作業項目 A
引用文について、次の問いに答えてください。
(i) 悠子の義母にあたる人物の名前と、かつての職業は何ですか。
(ii) 悠子は何度流産しましたか。
(iii) リキが代理母になる報酬はいくらですか。
作業項目 B
引用文のうち、「リキは1千万円という報酬をも」で始まり「そういう手はずになっていた。」までの部分を、一字一句違えずに打ち直してください。

引用文
◇ ◇ ◇ ◇

◆お先真っ暗な現状から、抜け出したくて代理母に
そして彼女は卵子提供ではなく、「代理母」への道を歩んでいく。それを依頼したのは、草桶基(稲垣吾郎)、悠子(内田有紀)夫妻。世界的バレエダンサーだった母・草桶千味子(黒木瞳)は、息子の基が悠子と不倫し、ダンサーである妻と離婚して再婚したため、悠子を快く思っていない。しかも、息子夫婦にはなかなか子どもができない。千味子は、自分と息子の遺伝子を継ぐ者の誕生を熱望している。悠子にとって義母にあたる千味子の存在感は、原作よりドラマのほうがずっと大きい。そして基も、「おかあさんと僕の遺伝子を継いだ子をバレエダンサーにしたい」と何の疑いもなく思っている。
ところが悠子は三度流産したあと、もう子どもはむずかしいと言われてしまう。だが基はあきらめきれない。そこでアメリカの生殖医療専門クリニックの日本エージェントに登録し、紹介してもらったのがリキというわけだ。
リキは1千万円という報酬をもらい、代理母になる決意を固める。とにかく今の状況から抜け出したかったのだろう。アパートの自転車置き場で、怒鳴り散らす変なオヤジにからまれ続け、節約のためランチさえまっとうに食べられない。もうじき30歳、お先真っ暗な現状から、どんな手を使っても抜け出したい。人工授精で子どもを授かれば、今の困窮生活から逃れられる。彼女はそう考えた。基と悠子は書類上、離婚し、リキは基と婚姻届を出した。子どもを産んだらすぐに離婚して、基と悠子は再度、婚姻届を出す。そういう手はずになっていた。

◇ ◇ ◇ ◇

利用可能なデータ
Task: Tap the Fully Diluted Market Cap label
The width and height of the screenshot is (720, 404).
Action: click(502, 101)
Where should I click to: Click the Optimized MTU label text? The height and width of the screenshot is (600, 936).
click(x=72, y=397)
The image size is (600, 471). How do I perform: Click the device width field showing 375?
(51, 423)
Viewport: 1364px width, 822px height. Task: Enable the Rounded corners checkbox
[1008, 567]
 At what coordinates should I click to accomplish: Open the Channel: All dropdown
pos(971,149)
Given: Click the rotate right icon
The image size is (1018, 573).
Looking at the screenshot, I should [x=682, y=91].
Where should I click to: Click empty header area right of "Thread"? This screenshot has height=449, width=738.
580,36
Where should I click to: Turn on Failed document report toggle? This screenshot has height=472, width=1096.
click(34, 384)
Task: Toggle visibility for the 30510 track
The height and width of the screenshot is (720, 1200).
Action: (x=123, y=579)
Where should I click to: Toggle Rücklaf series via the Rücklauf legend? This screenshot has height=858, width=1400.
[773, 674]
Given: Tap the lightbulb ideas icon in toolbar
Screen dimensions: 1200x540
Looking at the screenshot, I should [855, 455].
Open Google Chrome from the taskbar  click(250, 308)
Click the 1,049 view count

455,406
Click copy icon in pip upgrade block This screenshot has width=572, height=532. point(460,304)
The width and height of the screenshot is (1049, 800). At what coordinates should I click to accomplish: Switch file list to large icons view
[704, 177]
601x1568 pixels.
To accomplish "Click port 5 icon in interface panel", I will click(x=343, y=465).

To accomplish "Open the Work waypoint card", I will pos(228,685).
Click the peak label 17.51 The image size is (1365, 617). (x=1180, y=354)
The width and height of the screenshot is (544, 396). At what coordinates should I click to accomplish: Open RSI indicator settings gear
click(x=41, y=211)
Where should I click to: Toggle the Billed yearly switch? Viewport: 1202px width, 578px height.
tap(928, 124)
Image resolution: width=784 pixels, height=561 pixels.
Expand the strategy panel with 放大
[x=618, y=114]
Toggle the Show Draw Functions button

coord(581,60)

◇ ◇ ◇ ◇

回答 A
(i) 草桶千味子で、世界的バレエダンサーだった。
(ii) 三度。
(iii) 1千万円。

回答 B
リキは1千万円という報酬をもらい、代理母になる決意を固める。とにかく今の状況から抜け出したかったのだろう。アパートの自転車置き場で、怒鳴り散らす変なオヤジにからまれ続け、節約のためランチさえまっとうに食べられない。もうじき30歳、お先真っ暗な現状から、どんな手を使っても抜け出したい。人工授精で子どもを授かれば、今の困窮生活から逃れられる。彼女はそう考えた。基と悠子は書類上、離婚し、リキは基と婚姻届を出した。子どもを産んだらすぐに離婚して、基と悠子は再度、婚姻届を出す。そういう手はずになっていた。